The official White House line on pre-election contacts between Team Trump and Russia has been consistent for months: there were no communications. Any suggestions to the contrary, Donald Trump and his aides have insisted, are completely wrong.
There are some problems with this posture. For one thing, many U.S. intelligence officials have suggested Team Trump’s claims aren’t true.
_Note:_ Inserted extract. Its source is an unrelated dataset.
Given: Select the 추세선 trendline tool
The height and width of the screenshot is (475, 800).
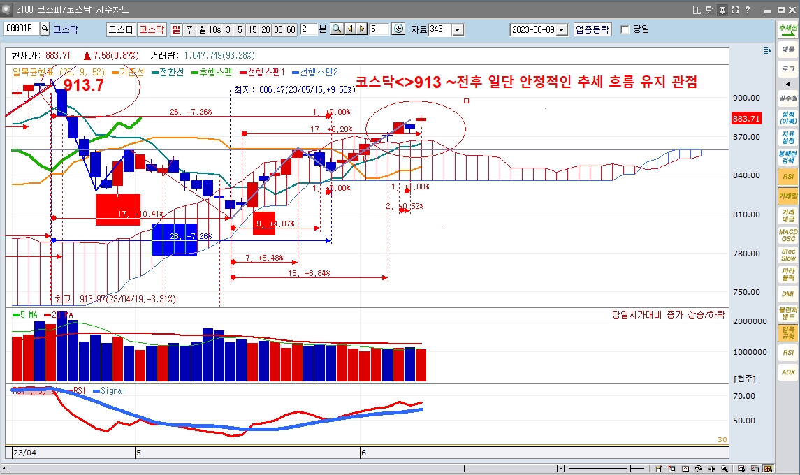Looking at the screenshot, I should (788, 29).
For another, some Russian officials have confirmedthat Team Trump’s claims aren’t true.

The New York Times picks up today on a story I’ve been emphasizing for months: despite the White House’s denials, Russian Deputy Foreign Minister Sergei Ryabkov and Russian Ambassador Sergey Kislyak have both said, on the record, that Vladimir Putin’s government was in communications with the Trump campaign before Election Day in the U.S.

As the Times’ report makes clear, the communications wouldn’t necessarily have to be seen as scandalous.
It is not uncommon for a presidential campaign to speak to foreign officials, which makes the dispute particularly unusual. […]
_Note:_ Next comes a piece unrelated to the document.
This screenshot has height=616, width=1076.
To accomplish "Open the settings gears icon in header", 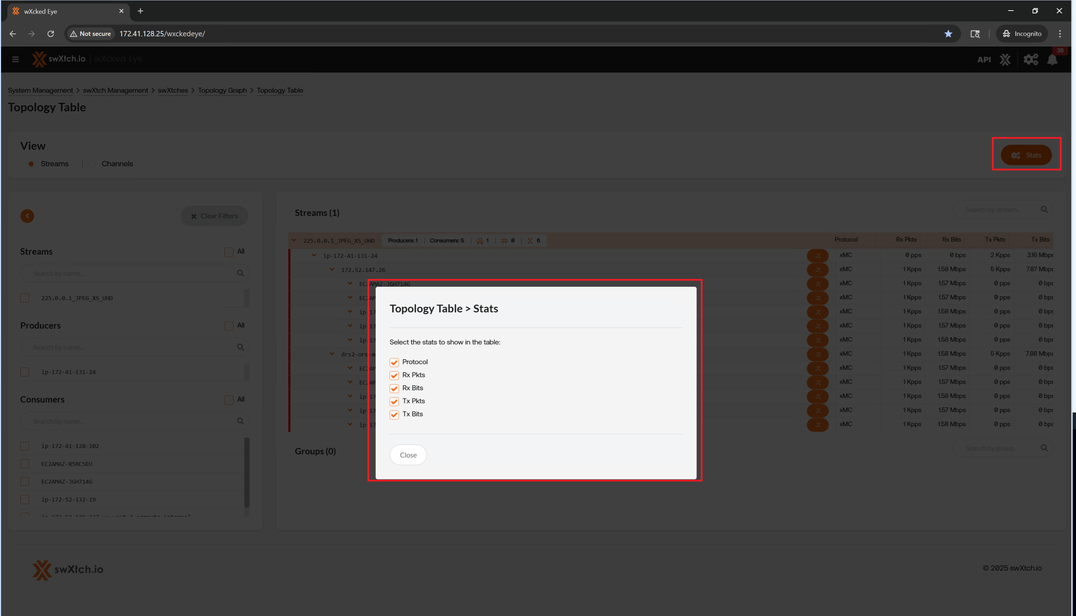I will point(1030,60).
Under ordinary circumstances, few in Washington would blink at the statements by Mr. Ryabkov or Mr. Kislyak. It is common for foreign governments to reach out to American presidential candidates, and many foreign diplomats believe it is part of their job to get to know people who may soon be crucial to maintaining alliances or repairing broken relationships.
That’s entirely correct. Team Trump could’ve said from the beginning, “Sure, during the campaign, we heard from foreign officials from all kinds of countries around the globe, but the communications were always routine and part of standard diplomacy.”

But no. Instead, the president and his aides said the opposite, insisting that there were literally no talks until after Election Day. In other words, Team Trump would have us believe the Russian officials are lying – even though they have no incentive to lie.

What would motivate Trump World to stick to a story that wasn’t true? It’s probably because they felt stuck: Putin’s government was illegally intervening in the American election, in the hopes of putting Trump in the White House, and the Republican and his aides probably wanted to avoid the appearance of collusion. In other words, if Moscow’s espionage operation helped Team Trump, Team Trump had a reason to tell the public it had no contact with Russian officials.

But given the evidence – from U.S. intelligence agencies and Russian officials themselves – it now looks like Trump and his staff have put themselves out on a branch that’s cracking loudly.